At any rate, Dublin was at least somewhat ahead of the curve then in having a collection of French Impressionists. And critics suggested it was getting ahead of itself, too, in aspiring to a specialist gallery for the art, when there were so many other needs.

But in Yeats’s defence, he also protested publicly at the hardship caused by the Lockout. And his bitterness towards the philistines was a response not just to their penny-pinching, but also to insults aimed at his friend during the debate. These included Murphy’s suggestion that Lane was motivated by vanity, wanting the gallery as an ante-mortem monument, rather than trusting posterity to honour him.

As fate ordained, that posterity was nearer than anyone could have suspected. Lane went down with the Lusitania in 1915, aged only 39. And that in turn led to decades of wrangling over whether he had revised a will, drawn up in pique at the height of the controversy, leaving many of his paintings to London instead.

In the meantime, as 1913 began in Dublin, so did the separate fights for bread and roses.
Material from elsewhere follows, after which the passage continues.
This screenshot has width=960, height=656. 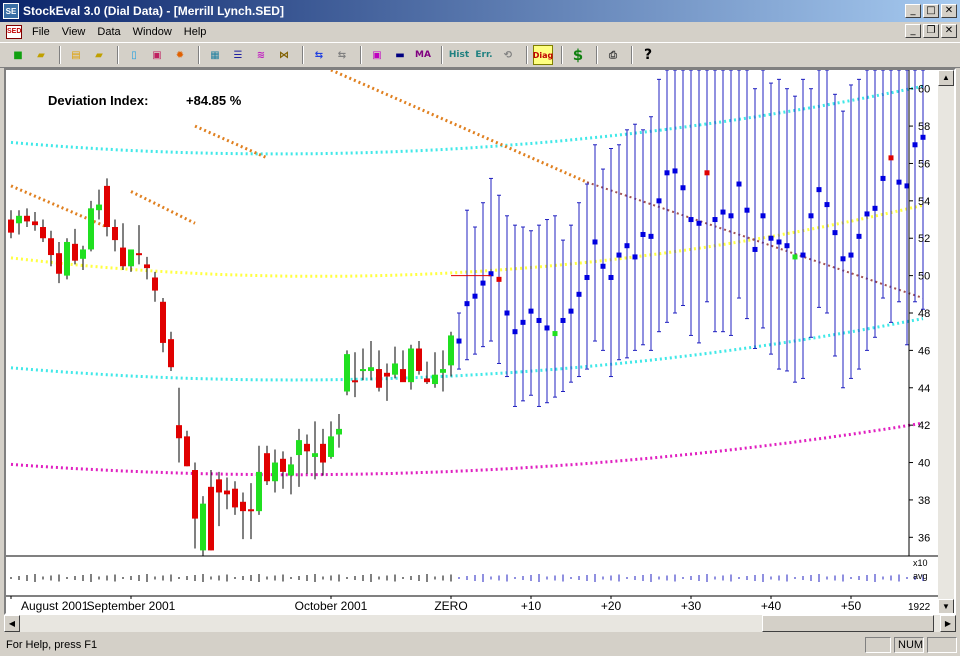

And, for now at least, it suited William Martin Murphy to pit one against the other.

Thus in a letter to this paper, 100 years ago today, he nailed his philistinism to the cause of the poor: “Speaking for myself, I admire good pictures, and I think I can appreciate them, but as a choice between the two, I would rather see in the City of Dublin one block of sanitary houses at low rents replacing a reeking slum than all the pictures Corot and Degas ever painted.”